_Records to use_.
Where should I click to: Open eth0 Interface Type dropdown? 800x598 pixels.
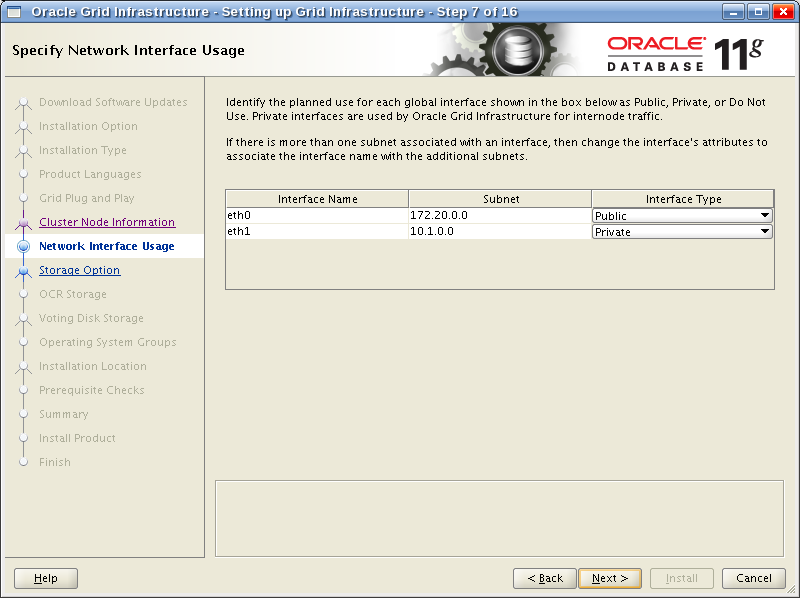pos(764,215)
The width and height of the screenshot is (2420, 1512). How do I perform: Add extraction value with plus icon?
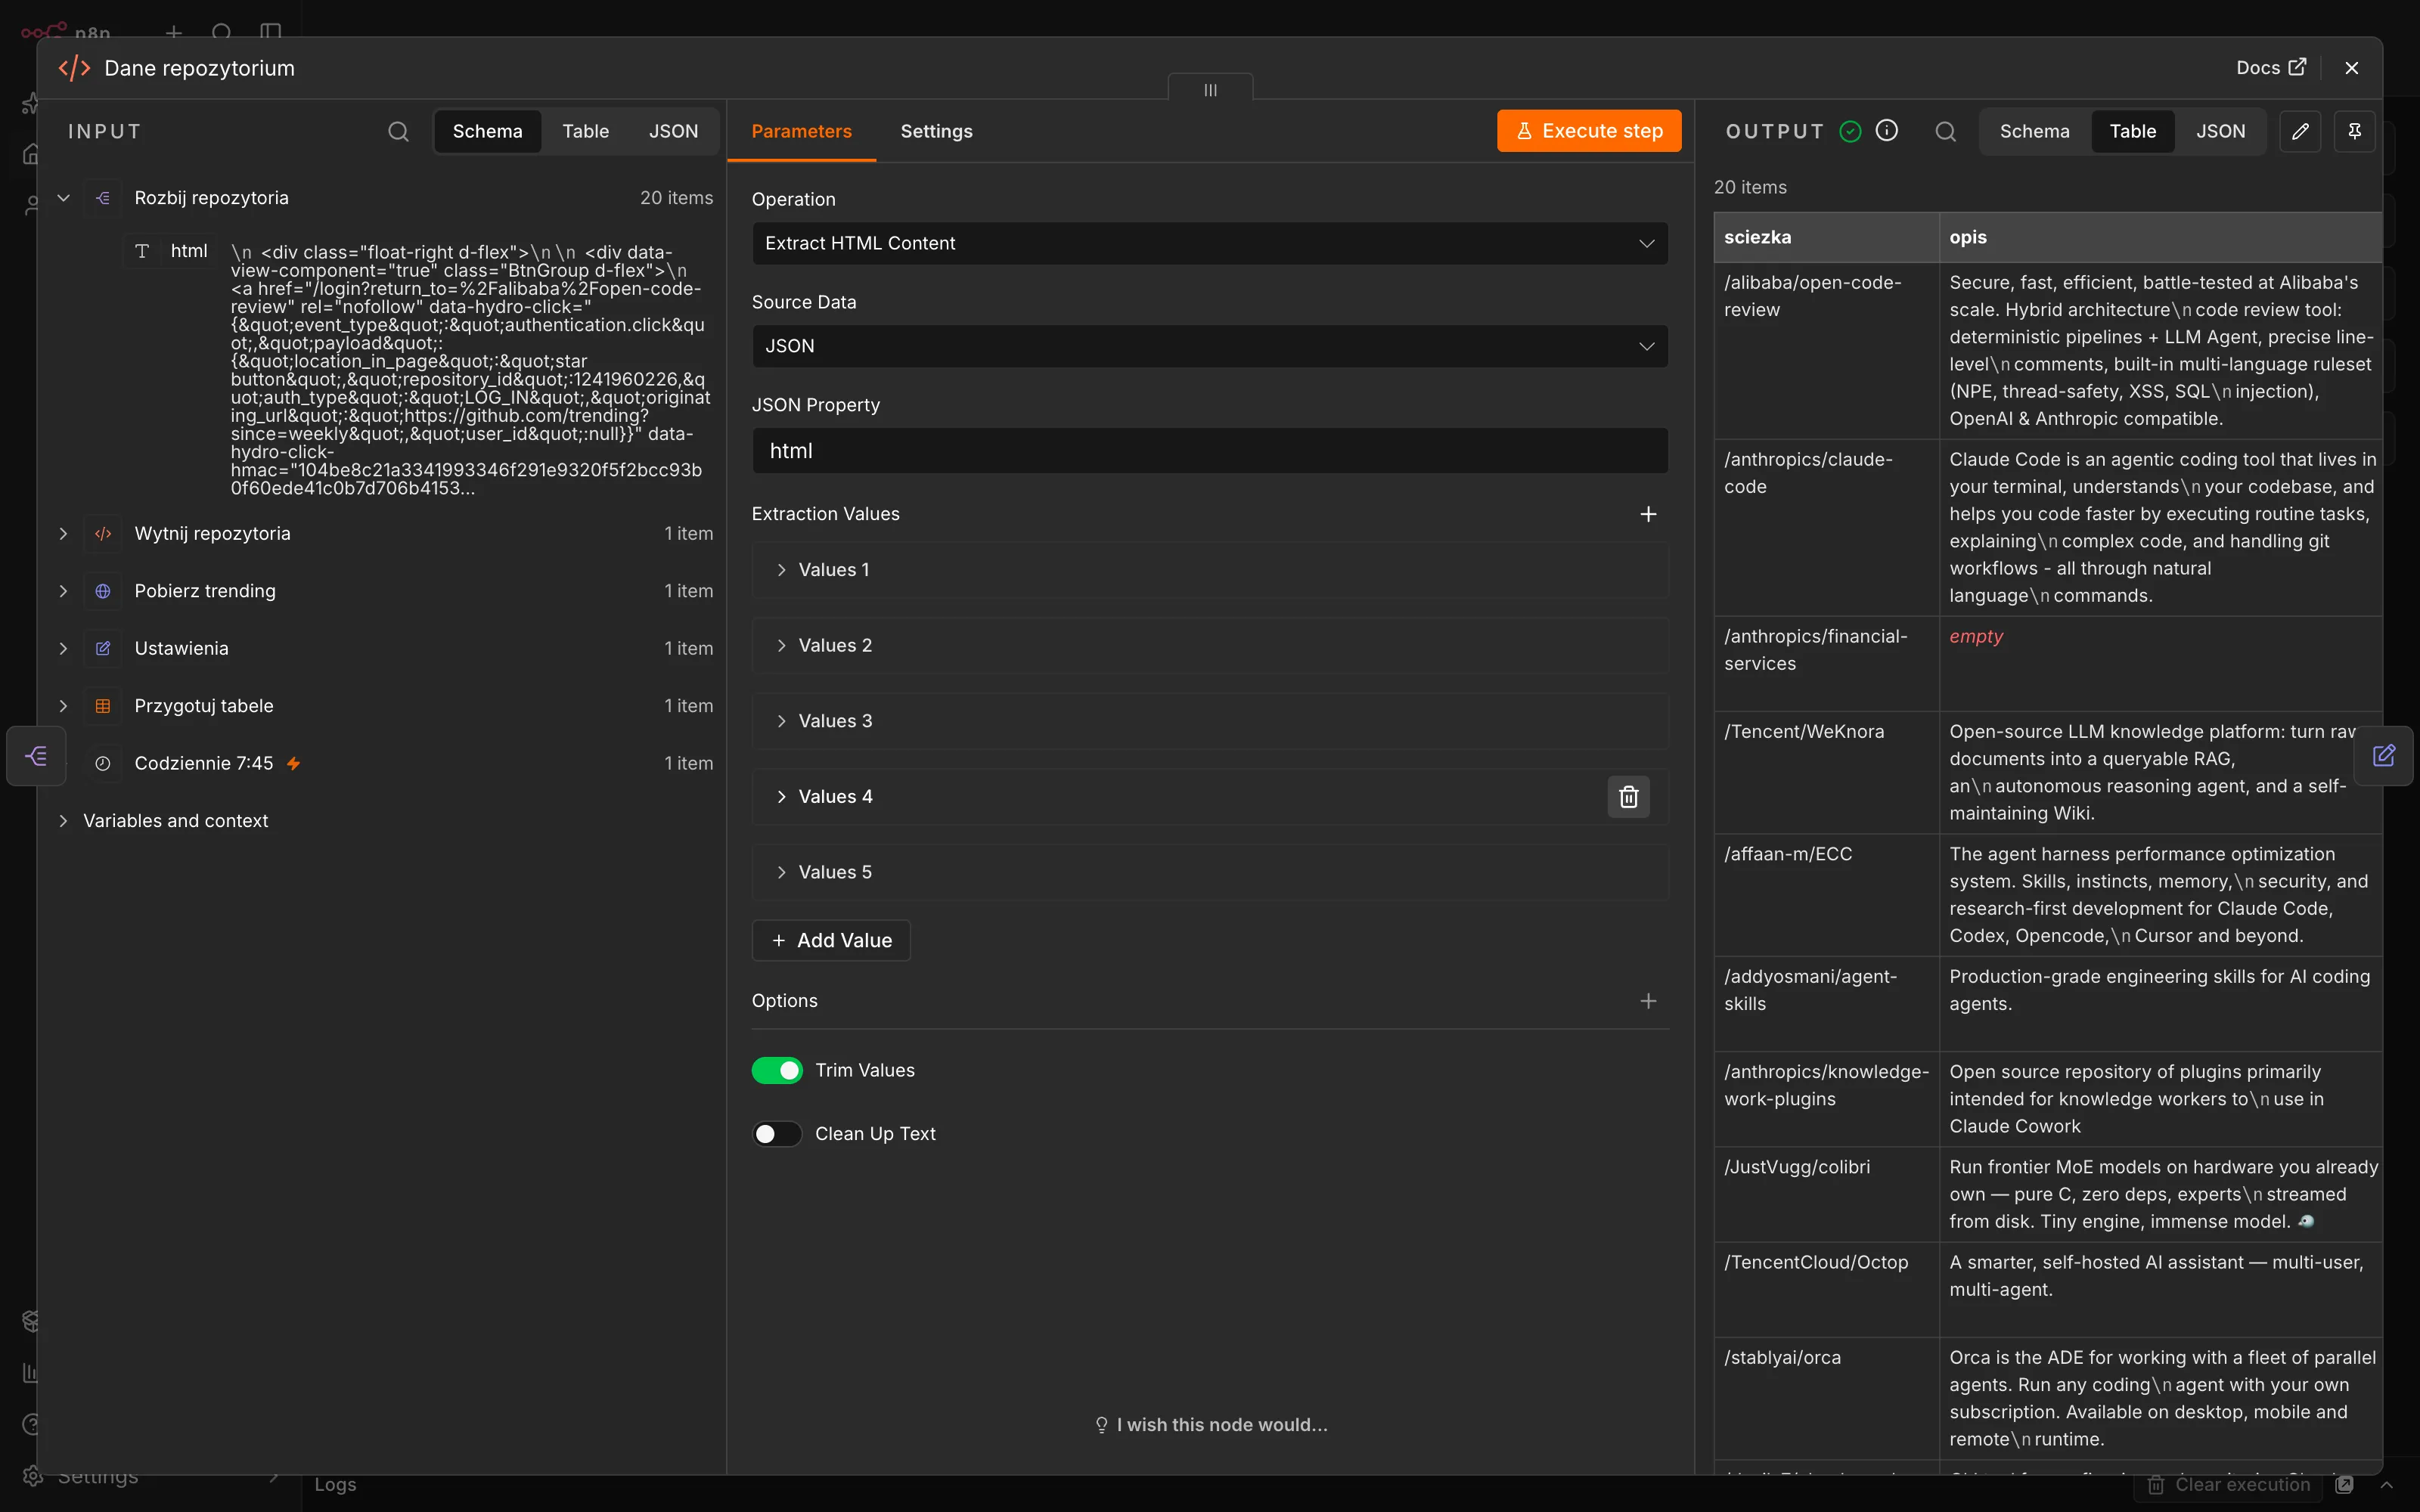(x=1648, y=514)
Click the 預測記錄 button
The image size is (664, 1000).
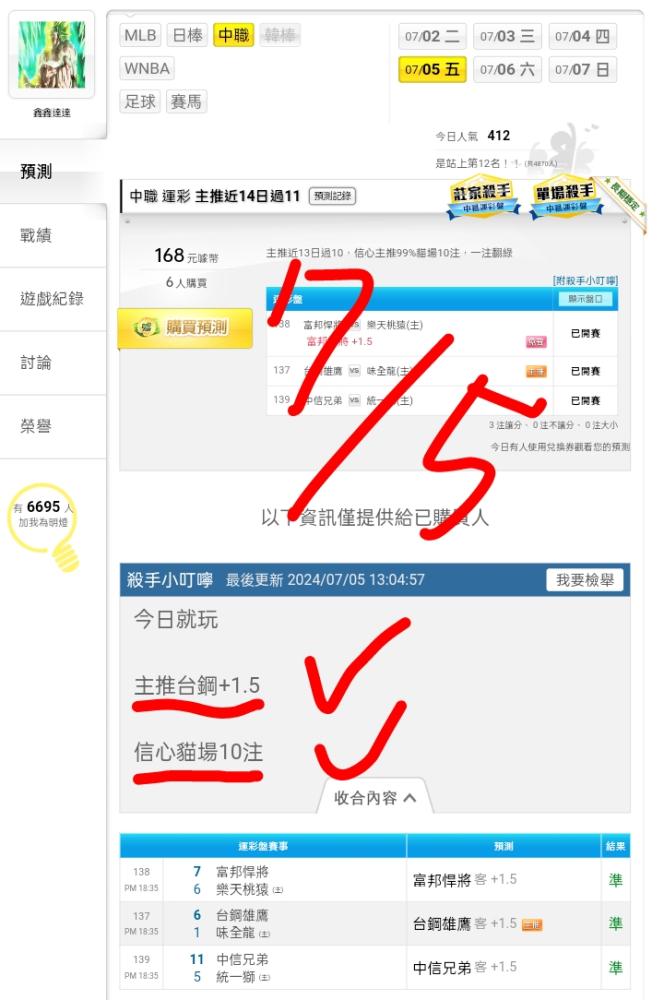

_What is being asked_.
Only the pictures are to be left out; everything else in the entries above must be duplicated exactly.

_Response to the task_.
Where should I click to: Open eth0 Interface Type dropdown? 800x598 pixels.
pos(764,215)
The width and height of the screenshot is (2420, 1512). How do I perform: Add extraction value with plus icon?
(x=1648, y=514)
Click the 預測記錄 button
The image size is (664, 1000).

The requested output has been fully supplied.